### Exercise brief
Every line below should be copied out exactly.

[Extracted information — start]

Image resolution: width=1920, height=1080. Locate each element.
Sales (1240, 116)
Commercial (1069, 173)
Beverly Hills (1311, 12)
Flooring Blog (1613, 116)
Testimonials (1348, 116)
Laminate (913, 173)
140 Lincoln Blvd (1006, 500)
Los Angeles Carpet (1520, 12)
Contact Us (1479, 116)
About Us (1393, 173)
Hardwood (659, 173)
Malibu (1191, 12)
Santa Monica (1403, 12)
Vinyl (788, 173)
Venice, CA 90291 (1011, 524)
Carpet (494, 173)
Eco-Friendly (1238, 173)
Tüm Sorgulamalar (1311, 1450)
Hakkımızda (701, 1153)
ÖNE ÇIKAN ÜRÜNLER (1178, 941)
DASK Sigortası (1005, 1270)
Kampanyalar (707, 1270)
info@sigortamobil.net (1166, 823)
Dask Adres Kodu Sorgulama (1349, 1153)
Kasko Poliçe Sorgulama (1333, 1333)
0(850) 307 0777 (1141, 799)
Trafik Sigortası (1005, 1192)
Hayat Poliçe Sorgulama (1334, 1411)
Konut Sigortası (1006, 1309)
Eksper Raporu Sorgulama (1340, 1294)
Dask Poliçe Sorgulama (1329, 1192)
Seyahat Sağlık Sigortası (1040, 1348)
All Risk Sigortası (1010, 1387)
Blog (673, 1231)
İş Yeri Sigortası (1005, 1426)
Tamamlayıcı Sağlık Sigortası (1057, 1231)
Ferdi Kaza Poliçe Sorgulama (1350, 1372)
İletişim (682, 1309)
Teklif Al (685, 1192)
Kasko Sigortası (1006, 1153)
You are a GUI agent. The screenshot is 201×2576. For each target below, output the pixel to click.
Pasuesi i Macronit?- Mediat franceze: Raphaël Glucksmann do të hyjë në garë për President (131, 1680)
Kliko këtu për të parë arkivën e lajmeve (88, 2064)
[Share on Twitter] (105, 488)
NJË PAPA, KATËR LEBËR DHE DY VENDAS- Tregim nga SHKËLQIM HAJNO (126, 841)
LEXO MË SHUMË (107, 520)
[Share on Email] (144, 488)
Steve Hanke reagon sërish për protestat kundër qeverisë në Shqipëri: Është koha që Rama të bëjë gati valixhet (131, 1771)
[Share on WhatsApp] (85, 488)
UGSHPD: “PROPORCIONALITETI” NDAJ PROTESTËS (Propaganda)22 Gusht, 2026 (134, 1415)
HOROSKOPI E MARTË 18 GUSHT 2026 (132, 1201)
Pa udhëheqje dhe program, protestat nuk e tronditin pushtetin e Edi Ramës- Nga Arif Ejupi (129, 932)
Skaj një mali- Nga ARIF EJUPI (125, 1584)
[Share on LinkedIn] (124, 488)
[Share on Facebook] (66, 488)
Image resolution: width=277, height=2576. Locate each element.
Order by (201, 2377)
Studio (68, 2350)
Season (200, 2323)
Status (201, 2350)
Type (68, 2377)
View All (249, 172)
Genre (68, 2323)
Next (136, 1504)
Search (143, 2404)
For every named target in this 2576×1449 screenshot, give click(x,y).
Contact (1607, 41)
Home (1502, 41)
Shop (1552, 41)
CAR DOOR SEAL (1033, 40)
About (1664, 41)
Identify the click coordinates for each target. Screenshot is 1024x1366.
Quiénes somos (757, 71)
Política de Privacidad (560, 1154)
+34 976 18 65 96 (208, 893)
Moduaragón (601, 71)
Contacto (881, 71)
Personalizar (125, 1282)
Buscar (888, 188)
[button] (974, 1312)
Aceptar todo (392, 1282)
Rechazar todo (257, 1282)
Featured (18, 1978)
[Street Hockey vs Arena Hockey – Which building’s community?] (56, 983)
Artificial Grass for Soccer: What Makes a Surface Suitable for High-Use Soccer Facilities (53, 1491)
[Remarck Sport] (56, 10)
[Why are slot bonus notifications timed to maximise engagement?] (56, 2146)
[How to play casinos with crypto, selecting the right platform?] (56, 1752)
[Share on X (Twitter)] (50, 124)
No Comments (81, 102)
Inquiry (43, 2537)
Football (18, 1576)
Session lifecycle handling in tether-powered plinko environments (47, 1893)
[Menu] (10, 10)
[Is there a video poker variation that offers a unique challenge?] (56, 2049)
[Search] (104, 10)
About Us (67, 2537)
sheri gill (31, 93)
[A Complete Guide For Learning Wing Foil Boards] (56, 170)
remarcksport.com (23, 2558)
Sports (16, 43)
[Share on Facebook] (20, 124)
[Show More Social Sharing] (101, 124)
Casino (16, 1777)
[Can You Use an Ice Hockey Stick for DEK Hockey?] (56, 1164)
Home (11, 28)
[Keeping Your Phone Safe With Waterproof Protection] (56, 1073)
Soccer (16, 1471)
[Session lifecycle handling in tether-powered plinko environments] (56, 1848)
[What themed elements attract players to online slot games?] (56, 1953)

[Extracted information — finish]

### Solution
Image resolution: width=1920, height=1080. Locate each element.
Sales (1240, 116)
Commercial (1069, 173)
Beverly Hills (1311, 12)
Flooring Blog (1613, 116)
Testimonials (1348, 116)
Laminate (913, 173)
140 Lincoln Blvd (1006, 500)
Los Angeles Carpet (1520, 12)
Contact Us (1479, 116)
About Us (1393, 173)
Hardwood (659, 173)
Malibu (1191, 12)
Santa Monica (1403, 12)
Vinyl (788, 173)
Venice, CA 90291 (1011, 524)
Carpet (494, 173)
Eco-Friendly (1238, 173)
Tüm Sorgulamalar (1311, 1450)
Hakkımızda (701, 1153)
ÖNE ÇIKAN ÜRÜNLER (1178, 941)
DASK Sigortası (1005, 1270)
Kampanyalar (707, 1270)
info@sigortamobil.net (1166, 823)
Dask Adres Kodu Sorgulama (1349, 1153)
Kasko Poliçe Sorgulama (1333, 1333)
0(850) 307 0777 (1141, 799)
Trafik Sigortası (1005, 1192)
Hayat Poliçe Sorgulama (1334, 1411)
Konut Sigortası (1006, 1309)
Eksper Raporu Sorgulama (1340, 1294)
Dask Poliçe Sorgulama (1329, 1192)
Seyahat Sağlık Sigortası (1040, 1348)
All Risk Sigortası (1010, 1387)
Blog (673, 1231)
İş Yeri Sigortası (1005, 1426)
Tamamlayıcı Sağlık Sigortası (1057, 1231)
Ferdi Kaza Poliçe Sorgulama (1350, 1372)
İletişim (682, 1309)
Teklif Al (685, 1192)
Kasko Sigortası (1006, 1153)
You are a GUI agent. The screenshot is 201×2576. For each target below, output the pixel to click.
Pasuesi i Macronit?- Mediat franceze: Raphaël Glucksmann do të hyjë në garë për President (131, 1680)
Kliko këtu për të parë arkivën e lajmeve (88, 2064)
[Share on Twitter] (105, 488)
NJË PAPA, KATËR LEBËR DHE DY VENDAS- Tregim nga SHKËLQIM HAJNO (126, 841)
LEXO MË SHUMË (107, 520)
[Share on Email] (144, 488)
Steve Hanke reagon sërish për protestat kundër qeverisë në Shqipëri: Është koha që Rama të bëjë gati valixhet (131, 1771)
[Share on WhatsApp] (85, 488)
UGSHPD: “PROPORCIONALITETI” NDAJ PROTESTËS (Propaganda)22 Gusht, 2026 (134, 1415)
HOROSKOPI E MARTË 18 GUSHT 2026 (132, 1201)
Pa udhëheqje dhe program, protestat nuk e tronditin pushtetin e Edi Ramës- Nga Arif Ejupi (129, 932)
Skaj një mali- Nga ARIF EJUPI (125, 1584)
[Share on LinkedIn] (124, 488)
[Share on Facebook] (66, 488)
Image resolution: width=277, height=2576. Locate each element.
Order by (201, 2377)
Studio (68, 2350)
Season (200, 2323)
Status (201, 2350)
Type (68, 2377)
View All (249, 172)
Genre (68, 2323)
Next (136, 1504)
Search (143, 2404)
For every named target in this 2576×1449 screenshot, give click(x,y).
Contact (1607, 41)
Home (1502, 41)
Shop (1552, 41)
CAR DOOR SEAL (1033, 40)
About (1664, 41)
Identify the click coordinates for each target. Screenshot is 1024x1366.
Quiénes somos (757, 71)
Política de Privacidad (560, 1154)
+34 976 18 65 96 (208, 893)
Moduaragón (601, 71)
Contacto (881, 71)
Personalizar (125, 1282)
Buscar (888, 188)
[button] (974, 1312)
Aceptar todo (392, 1282)
Rechazar todo (257, 1282)
Featured (18, 1978)
[Street Hockey vs Arena Hockey – Which building’s community?] (56, 983)
Artificial Grass for Soccer: What Makes a Surface Suitable for High-Use Soccer Facilities (53, 1491)
[Remarck Sport] (56, 10)
[Why are slot bonus notifications timed to maximise engagement?] (56, 2146)
[How to play casinos with crypto, selecting the right platform?] (56, 1752)
[Share on X (Twitter)] (50, 124)
No Comments (81, 102)
Inquiry (43, 2537)
Football (18, 1576)
Session lifecycle handling in tether-powered plinko environments (47, 1893)
[Menu] (10, 10)
[Is there a video poker variation that offers a unique challenge?] (56, 2049)
[Search] (104, 10)
About Us (67, 2537)
sheri gill (31, 93)
[A Complete Guide For Learning Wing Foil Boards] (56, 170)
remarcksport.com (23, 2558)
Sports (16, 43)
[Share on Facebook] (20, 124)
[Show More Social Sharing] (101, 124)
Casino (16, 1777)
[Can You Use an Ice Hockey Stick for DEK Hockey?] (56, 1164)
Home (11, 28)
[Keeping Your Phone Safe With Waterproof Protection] (56, 1073)
Soccer (16, 1471)
[Session lifecycle handling in tether-powered plinko environments] (56, 1848)
[What themed elements attract players to online slot games?] (56, 1953)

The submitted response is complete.